6. The Seven Sublime Lords and the Seven Truths had ceased to be, (a) and the Universe, the Son of Necessity, was immersed In Paranishpanna,[62] (b) To be outbreathed by that which is, and yet is not. naught was (c).
(a) The “Seven Sublime Lords” are the Seven Creative Spirits, the Dhyân Chohans, who correspond to the Hebrew Elohim. It is the same Hierarchy of Archangels to which St. Michael, St. Gabriel, and others belong, in Christian Theogony. Only while St. Michael, for instance, is allowed in dogmatic Latin Theology to watch over all the promontories and gulfs, in the Esoteric System the Dhyânis watch successively over one of the Rounds and the great Root-Races of our Planetary Chain. They are, moreover, said to send their Bodhisattvas, the human correspondents of the Dhyâni-Buddhas during every Round and Race. Out of the “Seven Truths” and Revelations, or rather revealed secrets, four only have been handed to us, as we are still in the Fourth Round, and the world also has had only four Buddhas, so far. This is a very complicated question, and will receive more ample treatment later on.
So far “there are only Four Truths, and Four Vedas”—say the [pg 074] Buddhists and Hindûs. For a similar reason Irenæus insisted on the necessity of Four Gospels. But as every new Root-Race at the head of a Round must have its revelation and revealers, the next Round will bring the Fifth, the following the Sixth, and so on.

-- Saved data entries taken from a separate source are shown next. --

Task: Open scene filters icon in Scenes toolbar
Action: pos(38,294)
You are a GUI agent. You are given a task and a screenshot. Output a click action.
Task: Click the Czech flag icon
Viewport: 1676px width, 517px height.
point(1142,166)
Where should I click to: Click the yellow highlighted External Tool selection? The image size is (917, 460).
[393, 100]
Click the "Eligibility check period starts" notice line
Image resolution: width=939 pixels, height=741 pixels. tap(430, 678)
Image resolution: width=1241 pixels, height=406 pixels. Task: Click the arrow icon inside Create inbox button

(b) “Paranishpanna” is the Absolute Perfection to which all Existences attain at the close of a great period of activity, or Mahâmanvantara, and in which they rest during the succeeding period of repose. In Tibetan it is called “Yong-Grub.” Up to the day of the Yogâchârya School the true nature of Paranirvâna was taught publicly, but since then it has become entirely esoteric; hence so many contradictory interpretations of it. It is only a true Idealist who can understand it. Everything has to be viewed as ideal, with the exception of Paranirvâna, by him who would comprehend that state, and acquire a knowledge of how Non-Ego, Voidness, and Darkness are Three in One, and alone self-existent and perfect. It is absolute, however, only in a relative sense, for it must give room to still further absolute perfection, according to a higher standard of excellence in the following period of activity—just as a perfect flower must cease to be a perfect flower and die, in order to grow into a perfect fruit, if such a mode of expression may be permitted.

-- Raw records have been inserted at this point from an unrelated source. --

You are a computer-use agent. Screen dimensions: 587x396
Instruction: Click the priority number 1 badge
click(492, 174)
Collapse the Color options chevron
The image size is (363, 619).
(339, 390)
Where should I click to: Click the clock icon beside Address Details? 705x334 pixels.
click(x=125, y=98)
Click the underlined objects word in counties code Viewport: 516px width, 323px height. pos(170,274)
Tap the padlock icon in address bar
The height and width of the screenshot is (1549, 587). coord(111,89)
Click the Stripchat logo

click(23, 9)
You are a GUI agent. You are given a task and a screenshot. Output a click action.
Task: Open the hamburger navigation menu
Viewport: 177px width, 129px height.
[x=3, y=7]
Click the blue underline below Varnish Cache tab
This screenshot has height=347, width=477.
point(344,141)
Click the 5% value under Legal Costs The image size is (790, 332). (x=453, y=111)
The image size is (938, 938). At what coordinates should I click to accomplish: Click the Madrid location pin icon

The Secret Doctrine teaches the progressive development of everything, worlds as well as atoms; and this stupendous development has neither conceivable beginning nor imaginable end. Our “Universe” is only one of an infinite number of Universes, all of them “Sons of Necessity,” because links in the great cosmic chain of Universes, each one standing in the relation of an effect as regards its predecessor, and of a cause as regards its successor.